Inauguré le 10 mai à Pointe-à-Pitre par le président François Hollande, le « Mémorial ACTe » est le premier musée français consacré à l’histoire de la traite négrière. Le bâtiment signé Pascal Berthelot allie la solidité du granit noir à la légèreté d’une résille en acier. Le parcours permanent tente, quant à lui, de faire revivre le choc émotionnel et physique de l’esclavage.

POINTE-À-PITRE (GUADELOUPE) - « N’oubliez jamais que lorsque vous foulez le sol de Guadeloupe, vous marchez sur des os d’esclaves ! », a lancé, le jour de l’inauguration à Pointe-à-Pitre du « Mémorial ACTe », la photographe guadeloupéenne Migail Montlouis-Félicité. Pour rien au monde cette artiste engagée n’aurait raté ce rendez-vous avec l’Histoire : l’inauguration d’un lieu hautement symbolique rappelant combien la traite négrière constitua l’un des crimes les plus abjects de l’humanité. Tout aussi palpable était l’émotion de la chorégraphe et danseuse Chantal Loïal, de la compagnie Difekako, dont le spectacle sur la « Vénus hottentote », On t’appelle Vénus, dénonce avec vigueur l’exploitation d’un être humain par un autre, l’humiliation et la souffrance qui en découlent. Aussi, les deux femmes n’étaient pas peu fières de lever les yeux vers ce long bâtiment de fer, de verre et de béton conçu par l’architecte Pascal Berthelot et les membres de son équipe.
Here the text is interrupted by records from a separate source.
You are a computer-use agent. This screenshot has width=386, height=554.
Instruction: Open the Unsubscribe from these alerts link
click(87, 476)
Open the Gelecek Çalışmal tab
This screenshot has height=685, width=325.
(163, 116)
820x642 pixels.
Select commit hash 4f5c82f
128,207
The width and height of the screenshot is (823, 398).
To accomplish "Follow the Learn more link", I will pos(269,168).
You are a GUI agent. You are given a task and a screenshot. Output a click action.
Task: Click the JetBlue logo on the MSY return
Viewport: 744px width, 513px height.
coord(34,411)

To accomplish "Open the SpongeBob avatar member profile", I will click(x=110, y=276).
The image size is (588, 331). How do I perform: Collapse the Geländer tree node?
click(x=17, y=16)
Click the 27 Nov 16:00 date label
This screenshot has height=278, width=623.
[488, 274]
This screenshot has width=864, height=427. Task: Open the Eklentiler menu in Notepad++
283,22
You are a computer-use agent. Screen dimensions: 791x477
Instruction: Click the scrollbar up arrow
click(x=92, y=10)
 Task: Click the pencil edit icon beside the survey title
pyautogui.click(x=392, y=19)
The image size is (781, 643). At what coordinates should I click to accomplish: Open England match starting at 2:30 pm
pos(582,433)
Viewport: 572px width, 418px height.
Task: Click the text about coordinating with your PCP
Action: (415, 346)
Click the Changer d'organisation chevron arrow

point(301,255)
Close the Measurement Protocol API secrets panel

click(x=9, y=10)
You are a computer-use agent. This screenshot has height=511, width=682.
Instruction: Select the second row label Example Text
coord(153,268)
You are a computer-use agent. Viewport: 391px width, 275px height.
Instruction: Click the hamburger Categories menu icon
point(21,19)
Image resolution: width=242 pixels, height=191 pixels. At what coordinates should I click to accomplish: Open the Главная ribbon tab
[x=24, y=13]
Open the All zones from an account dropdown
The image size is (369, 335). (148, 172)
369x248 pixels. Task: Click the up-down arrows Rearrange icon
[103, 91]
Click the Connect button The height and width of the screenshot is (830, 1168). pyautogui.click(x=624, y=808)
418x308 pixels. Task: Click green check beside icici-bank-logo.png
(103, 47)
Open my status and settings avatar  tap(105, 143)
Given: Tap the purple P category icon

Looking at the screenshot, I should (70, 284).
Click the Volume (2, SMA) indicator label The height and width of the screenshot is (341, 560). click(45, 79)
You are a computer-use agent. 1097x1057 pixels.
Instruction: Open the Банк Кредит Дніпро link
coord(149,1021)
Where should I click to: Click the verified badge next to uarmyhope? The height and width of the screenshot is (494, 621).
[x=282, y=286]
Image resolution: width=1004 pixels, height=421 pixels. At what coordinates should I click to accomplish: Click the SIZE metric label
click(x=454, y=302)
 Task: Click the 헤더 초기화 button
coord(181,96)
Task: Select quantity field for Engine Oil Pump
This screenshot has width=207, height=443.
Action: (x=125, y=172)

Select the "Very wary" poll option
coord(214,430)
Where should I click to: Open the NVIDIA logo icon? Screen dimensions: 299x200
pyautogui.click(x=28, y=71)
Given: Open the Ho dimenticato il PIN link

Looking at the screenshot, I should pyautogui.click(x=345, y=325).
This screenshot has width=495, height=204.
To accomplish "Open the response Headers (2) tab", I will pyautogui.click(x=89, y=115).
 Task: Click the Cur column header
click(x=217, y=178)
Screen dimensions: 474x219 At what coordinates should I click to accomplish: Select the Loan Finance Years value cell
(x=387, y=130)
Un geste architectural et muséographique fort
S’étirant en bordure du littoral de Pointe-à-Pitre, sur l’emplacement même de l’ancienne usine sucrière Darboussier, le Mémorial ACTe a des allures de serpent surmonté d’une résine métallique, étincelante de jour comme de nuit. « Des racines d’argent sur une boîte noire », tels sont les mots de Victorin Lurel, le président de la Région Guadeloupe, qui lança ce projet en 2004. Des mots qui décrivent le contraste saisissant entre ces façades de granit sombre constellées d’éclats de quarts (symbolisant les millions d’âmes victimes de cet odieux trafic) et cette dentelle en aluminium anodisé qui évoque la quête des origines mais aussi l’élan de la vie. Édifier un monument d’une telle ampleur n’a guère été chose aisée, si l’on en croit les architectes. « Il a fallu composer avec les attaques de l’air marin, les éventuels cyclones et secousses sismiques », soulignait ainsi Pascal Berthelot, en Guadeloupéen habitué aux aléas climatiques de son île. Véritable prouesse technique, une longue passerelle s’élevant à 11,5 mètres du sol – et qui n’est pas sans rappeler celle du MuCEM à Marseille ! – relie ainsi le Mémorial ACTe au Morne Mémoire, un espace de recueillement découvrant un panorama exceptionnel sur la baie et la ville.

Immersion du visiteur
Situé dans le quartier populaire (« déshérité », diront certains) du Carénage, à quelques encablures du port, le bâtiment se veut donc résolument tourné vers le présent, ancré dans la vie. « Ce n’est pas un musée au sens patrimonial et figé du terme, mais plutôt un centre d’interprétation et de réflexion pour sensibiliser l’opinion à l’histoire de l’esclavage et à ses prolongements contemporains », souligne ainsi l’anthropologue Thierry L’Étang, qui a sélectionné et les objets et documents propres à étayer son discours scientifique et procédé à leur acquisition. On peut toutefois regretter que certains musées, français ou étrangers, n’aient pu être sollicités pour prêter quelques-unes de leurs pièces. « Nous souhaitions conserver notre totale indépendance », se défend Thierry L’Étang, qui a réussi à convaincre des collectionneurs privés de lui céder, pour la bonne cause, certains de leurs plus beaux objets…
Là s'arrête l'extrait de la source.